[This is the second in a series of extremely nerdy posts about calligraphy. Here's the first post in the series.]
There are many ways to skin a cat, and there are many different tools you can use for calligraphy. You can use a brush, an automatic pen, a felt-tip pen, a dip pen, or a pen fashioned from bamboo or even a carrot. If you can make marks with it, you can do calligraphy with it.
When I was a teenager, bamboo dip pens were my favorite. Rather than going to the store for bamboo, I pilfered my mother's tomato stakes (thin pieces of bamboo) and fashioned them into pens using an X-Acto knife. They work quite well, though my mother wasn't too happy when spring rolled around and she was faced with floppy tomato seedlings.
Here is my current arsenal of calligraphy supplies. During art school, my mother collected quite a few calligraphy nibs. She gave them to me when I wouldn't leave her tomato stakes alone.
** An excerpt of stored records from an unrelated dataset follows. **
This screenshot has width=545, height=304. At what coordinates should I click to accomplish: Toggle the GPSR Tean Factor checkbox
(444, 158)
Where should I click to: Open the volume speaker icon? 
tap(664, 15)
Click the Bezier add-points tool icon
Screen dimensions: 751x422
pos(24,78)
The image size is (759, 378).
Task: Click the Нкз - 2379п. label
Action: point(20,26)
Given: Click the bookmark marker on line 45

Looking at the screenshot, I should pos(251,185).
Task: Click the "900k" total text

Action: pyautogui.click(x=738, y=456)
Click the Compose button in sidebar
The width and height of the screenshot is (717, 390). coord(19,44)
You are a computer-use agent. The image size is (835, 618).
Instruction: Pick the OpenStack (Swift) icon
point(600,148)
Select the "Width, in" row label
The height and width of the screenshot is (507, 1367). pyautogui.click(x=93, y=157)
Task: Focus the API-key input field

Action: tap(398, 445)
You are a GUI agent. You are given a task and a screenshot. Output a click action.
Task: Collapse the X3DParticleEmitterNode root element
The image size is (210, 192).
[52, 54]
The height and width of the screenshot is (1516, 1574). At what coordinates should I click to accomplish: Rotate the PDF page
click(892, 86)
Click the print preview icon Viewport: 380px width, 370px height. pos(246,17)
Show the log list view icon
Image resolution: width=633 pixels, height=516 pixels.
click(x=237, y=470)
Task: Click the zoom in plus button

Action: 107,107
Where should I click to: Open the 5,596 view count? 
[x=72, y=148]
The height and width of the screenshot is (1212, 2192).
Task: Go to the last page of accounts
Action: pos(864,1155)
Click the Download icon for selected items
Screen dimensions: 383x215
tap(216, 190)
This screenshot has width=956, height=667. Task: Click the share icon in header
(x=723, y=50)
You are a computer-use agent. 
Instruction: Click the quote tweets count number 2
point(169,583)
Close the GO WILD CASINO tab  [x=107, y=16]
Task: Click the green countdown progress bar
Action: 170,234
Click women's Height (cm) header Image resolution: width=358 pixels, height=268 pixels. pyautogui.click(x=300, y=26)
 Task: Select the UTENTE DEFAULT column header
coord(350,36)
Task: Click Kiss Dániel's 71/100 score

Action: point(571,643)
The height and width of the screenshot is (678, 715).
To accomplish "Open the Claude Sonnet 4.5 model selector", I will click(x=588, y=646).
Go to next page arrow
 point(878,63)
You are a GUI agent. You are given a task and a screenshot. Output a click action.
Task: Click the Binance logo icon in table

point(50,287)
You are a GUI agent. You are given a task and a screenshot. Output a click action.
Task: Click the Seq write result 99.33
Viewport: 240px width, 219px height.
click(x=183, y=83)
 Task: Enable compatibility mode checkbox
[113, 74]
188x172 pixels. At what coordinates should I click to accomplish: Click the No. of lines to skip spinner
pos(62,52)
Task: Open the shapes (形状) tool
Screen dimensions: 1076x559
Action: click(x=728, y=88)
Inheriting this amazing selection of nibs was one of the times I realized that sometimes, old things are better than new. You see, calligraphy nibs are made of steel, and they take time to break in properly so they leave smooth marks and don't dig into the paper. Thanks to my mother's futile attempts at mastering calligraphy in art school, these nibs were pre-seasoned and broken in beautifully - not perfectly, since I'm a leftie and I wear in the nib a little bit differently, but still leaps and bounds ahead of the jagged pieces of metal you'd buy new.
In the background of that picture, in the white box, is gouache - my medium of choice. It's basically opaque watercolor paints in a tube I can thin and mix as I wish. Gouache works well with dip pens. On the right is a box of calligraphy inks, which I rarely use. They often have iridescent flecks or a gritty texture I don't care for. Plus I like custom-mixing colors. Not shown: plain old watercolors, India ink, masking fluid, or Japanese-style ink I grind myself.
A close-up of my drawing implements. Leftmost is an automatic pen with an gold-plated nib. Automatic pens aren't my favorite because they don't offer the control of dip pens, but this pen is pretty good. The gold plate is like butter compared to steel, which is a good thing.
Next up is a bamboo pen (not homemade, but I doctored the tip).
Third is a poster pen - a dip pen with a very wide nib. You can't do particularly sharp lettering with the poster pen, but at least it's big.
Last, inherited from my mother along with the arsenal of nibs, is the thing you stick nibs into. The body of the pen, if you will. This is a nice one, but in the past I've gotten by shoving nibs into the end of a piece of bamboo.
If this post had a take-home message, it would be: "It's important to have the right tools for the job. But if you don't, use bamboo."